> **LISTED RECORDS**:

##########

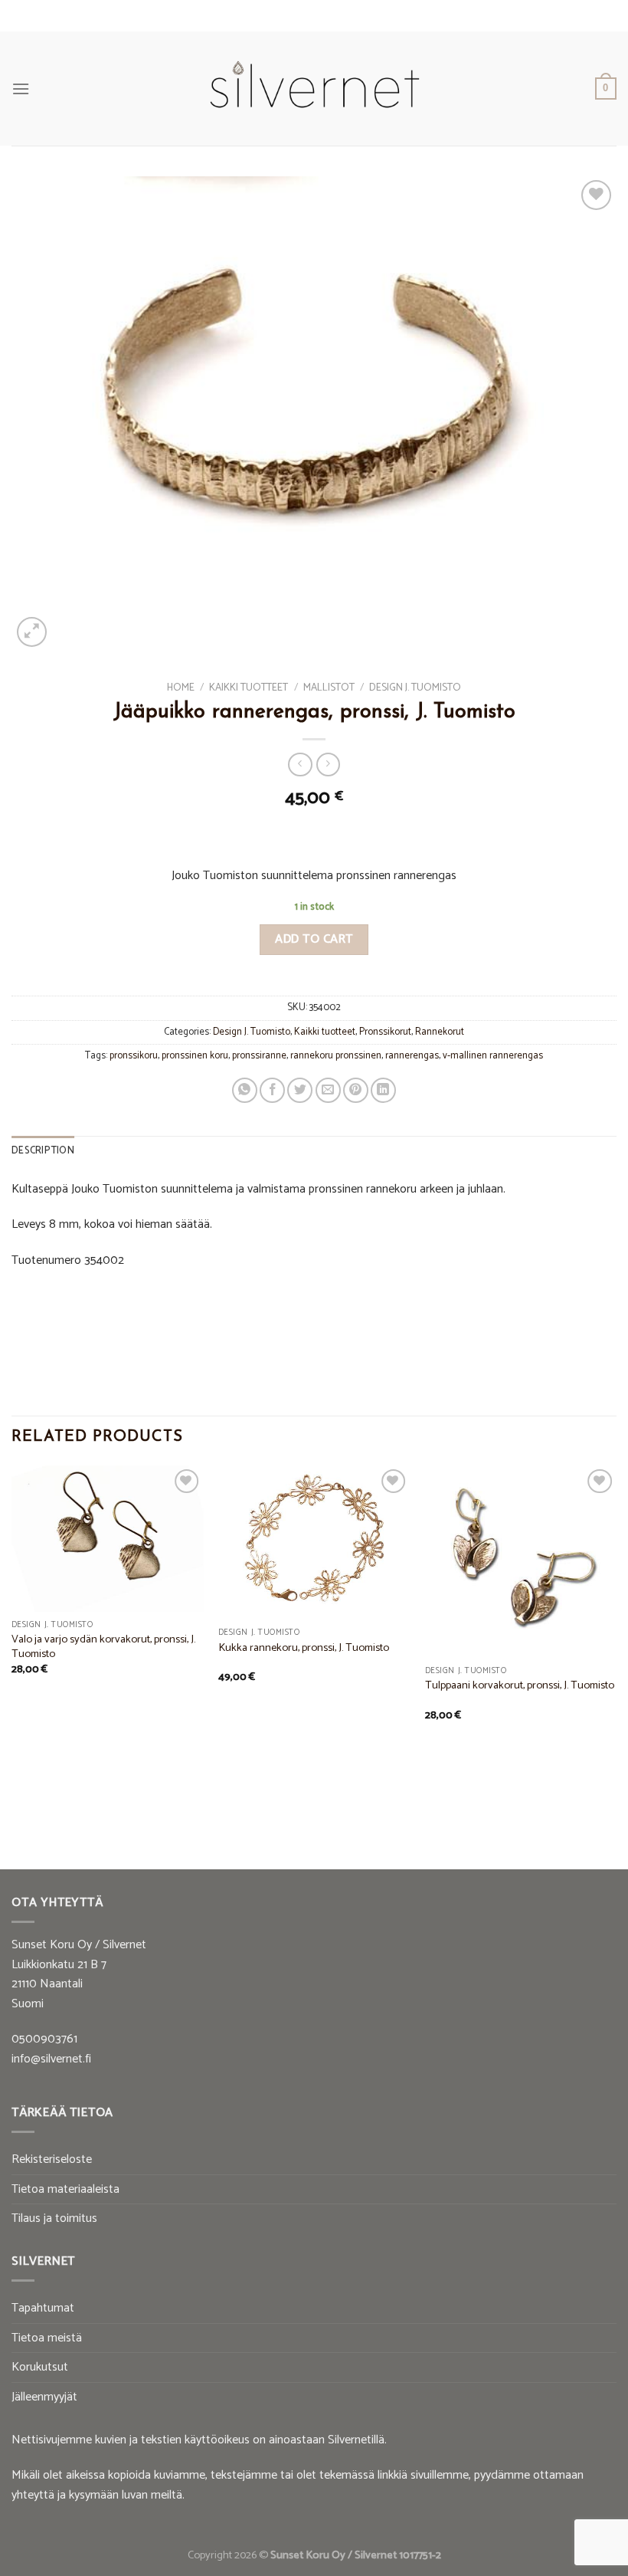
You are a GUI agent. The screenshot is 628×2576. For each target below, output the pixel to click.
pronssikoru (134, 1056)
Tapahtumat (42, 2308)
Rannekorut (439, 1032)
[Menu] (20, 88)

##########

> **YOUR GOAL**:
Please print every record exactly, leaving out the pictures.

> **WRITTEN SOLUTION**:
You are a GUI agent. The screenshot is 628×2576. For each target below, output the pixel to click.
pronssikoru (134, 1056)
Tapahtumat (42, 2308)
Rannekorut (439, 1032)
[Menu] (20, 88)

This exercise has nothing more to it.